WORK ITEM -> Return every line from the listing where the word "label" occurs.

------------------------

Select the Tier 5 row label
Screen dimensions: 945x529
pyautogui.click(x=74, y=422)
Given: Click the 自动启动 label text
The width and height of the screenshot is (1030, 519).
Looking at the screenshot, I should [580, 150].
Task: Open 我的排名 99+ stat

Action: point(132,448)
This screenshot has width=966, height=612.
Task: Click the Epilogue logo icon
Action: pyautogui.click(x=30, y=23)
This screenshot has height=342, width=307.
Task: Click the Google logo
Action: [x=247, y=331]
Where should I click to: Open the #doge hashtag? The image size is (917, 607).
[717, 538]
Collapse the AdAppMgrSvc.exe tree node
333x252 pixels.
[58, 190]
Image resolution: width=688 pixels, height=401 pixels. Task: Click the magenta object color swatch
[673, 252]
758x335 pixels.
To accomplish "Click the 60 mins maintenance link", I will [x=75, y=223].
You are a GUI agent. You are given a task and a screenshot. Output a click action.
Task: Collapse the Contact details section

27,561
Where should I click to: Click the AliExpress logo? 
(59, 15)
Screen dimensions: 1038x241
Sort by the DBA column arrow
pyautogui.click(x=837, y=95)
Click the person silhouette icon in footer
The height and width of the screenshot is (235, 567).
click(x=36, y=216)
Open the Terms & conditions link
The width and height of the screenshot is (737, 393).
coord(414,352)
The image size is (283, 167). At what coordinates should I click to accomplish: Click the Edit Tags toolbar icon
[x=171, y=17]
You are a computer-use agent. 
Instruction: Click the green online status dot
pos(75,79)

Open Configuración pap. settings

------------------------

SOLVED PROBLEM ->
Select the Tier 5 row label
Given: Click the 自动启动 label text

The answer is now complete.